## [Provided text]

Sources: [telephony/twilio.py:305-319](), [telephony/telnyx.py:346-387](), [server.py:560-568](), [server.py:968-985]()

---

## Security Guardrails

Several defences are embedded throughout the layer:

- **Twilio SID validation** (`_validate_twilio_sid`): All REST calls that interpolate a `CallSid` into a URL validate it as exactly 34 characters with a two-letter prefix and 32 lowercase hex digits. This prevents path traversal / SSRF against the Twilio API.
- **SSRF protection** (`validate_webhook_url`): Blocks non-HTTP(S) schemes and all private, loopback, link-local, and cloud-metadata IP ranges / hostnames before any fetch. Mirrors between Python (`server.py:44-101`) and TypeScript (`server.ts:130-202`).
- **WebSocket message size cap**: Both Twilio and Telnyx bridges reject messages over 1 MB (Twilio audio frames are ~160 bytes; Telnyx 640 bytes) to prevent memory exhaustion from malformed or malicious stream peers.
- **Per-IP WebSocket connection cap**: `MAX_WS_PER_IP = 10` enforced in both Python and TypeScript; excess connections are closed with code 1008 before acceptance.
- **Fail-closed signature enforcement**: Missing `twilio_token` or `telnyx_public_key` with `require_signature=True` (the default) returns HTTP 503 rather than accepting unsigned webhooks.

Sources: [telephony/twilio.py:46-55](), [server.py:44-101](), [server.py:37-43]()

## [Work instruction 1]
Per the security guardrails text, what HTTP status is returned when `twilio_token` or `telnyx_public_key` is missing and `require_signature=True`?
## [Work instruction 2]
Write the next part of the security guardrails text, starting after its closing Sources line.
These records come from a separate source, unrelated to the security guardrails text.

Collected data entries

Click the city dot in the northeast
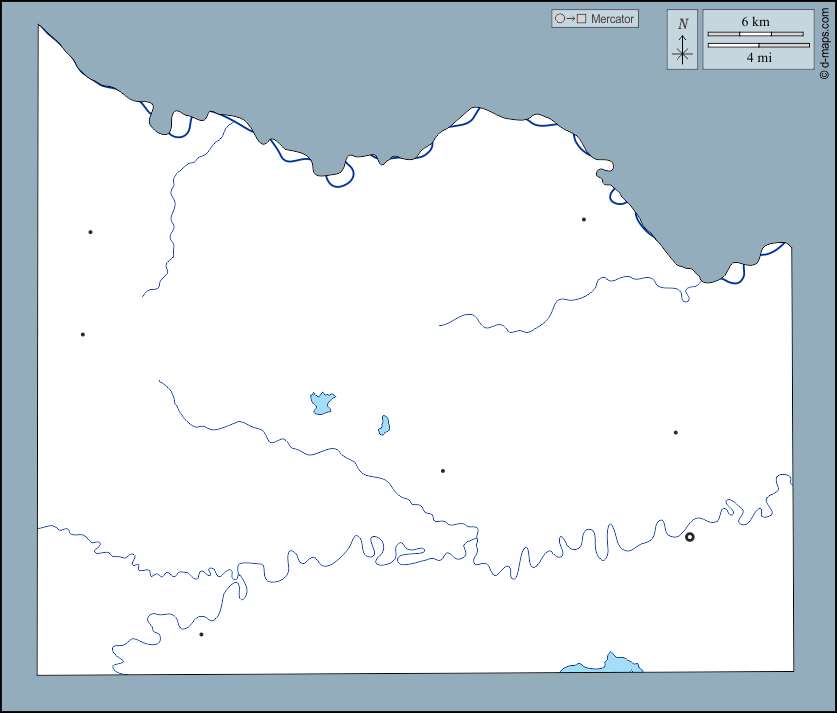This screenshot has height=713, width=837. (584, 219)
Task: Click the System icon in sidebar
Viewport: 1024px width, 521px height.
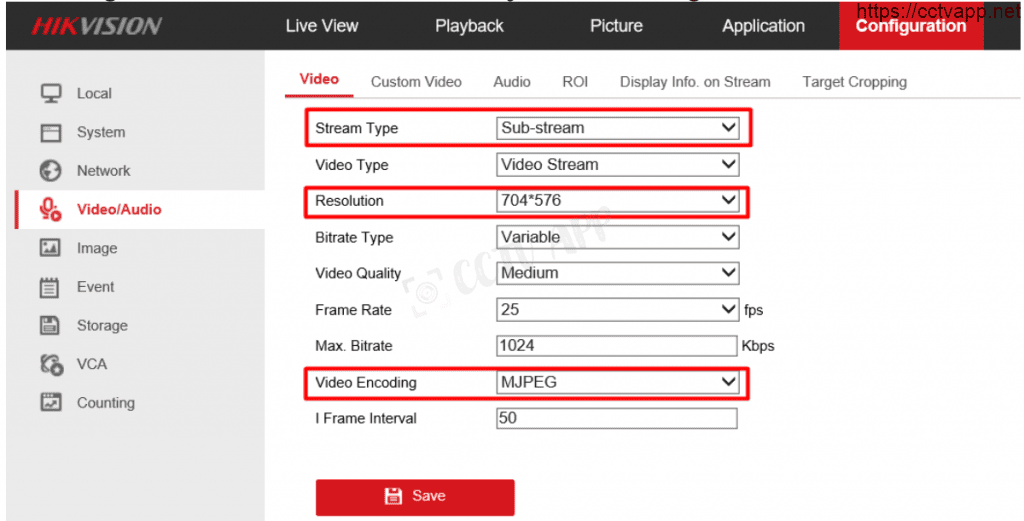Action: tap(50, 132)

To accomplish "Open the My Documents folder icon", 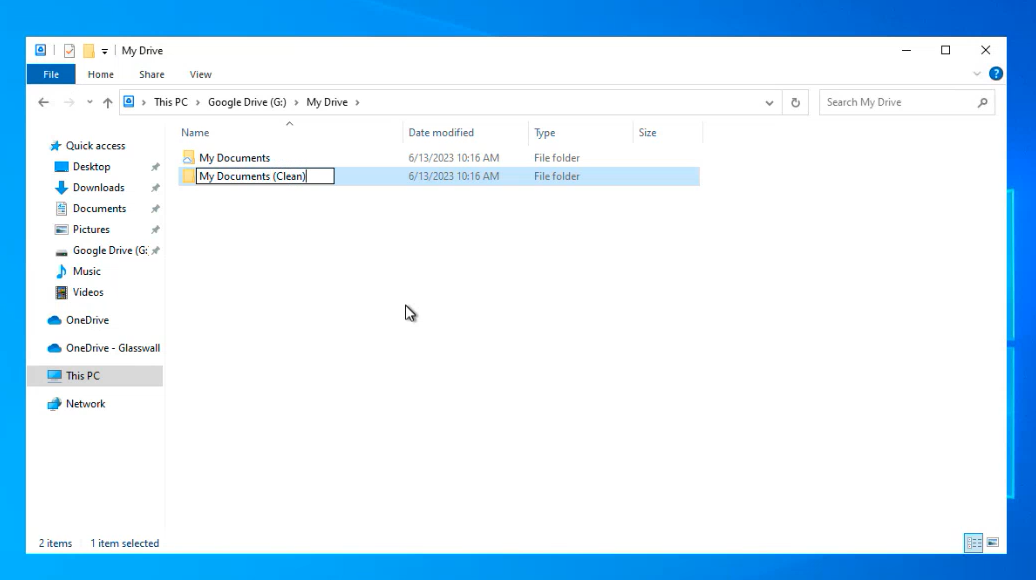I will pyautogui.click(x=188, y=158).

## [Task answer 1]
HTTP 503.

## [Task answer 2]
---

## Provider Mode Selection

All three provider modes work identically on both carriers. The mode is resolved from `agent.provider` at stream start:

| Mode | STT | LLM+TTS | `audio_format` to AI provider |
|---|---|---|---|
| `openai_realtime` (default) | Built into OpenAI Realtime | OpenAI Realtime | `"g711_ulaw"` (mulaw bypass) |
| `openai_realtime_2` | Built into OpenAI Realtime (GA API) | OpenAI Realtime | `"g711_ulaw"` |
| `elevenlabs_convai` | ElevenLabs | ElevenLabs | PCM16 |
| `pipeline` | Configurable (`deepgram`, `whisper`, `cartesia`, `soniox`, `speechmatics`, `assemblyai`) | Configurable LLM + TTS | PCM16 |

For OpenAI Realtime modes, `TwilioAudioSender` and `TelnyxAudioSender` are both created with `input_is_mulaw_8k=True`, forwarding the carrier's native mulaw bytes directly to OpenAI and bypassing the stateful resampler chain.

Sources: [telephony/twilio.py:334-345](), [telephony/telnyx.py:287-292](), [telephony/twilio.py:346-411]()

---

## Metrics and Observability

Both bridge cleanup paths (`finally`) follow the same sequence:

1. Flush the `AudioSender` resampler tail (prevents clipping the last audio frame).
2. Call `handler.cleanup()` on the stream handler.
3. Emit `patter.cost.telephony_minutes` on the active OTel span via the adapter's `record_call_end_cost`.
4. Query the actual telephony cost from the carrier REST API (`Calls/{sid}.json` for Twilio; `GET /calls/{id}` for Telnyx) and write it to the metrics accumulator.
5. Query Deepgram STT cost if applicable.
6. Finalize metrics with `metrics.end_call()`.
7. Fire `on_call_end` with the structured result (call_id, transcript, metrics).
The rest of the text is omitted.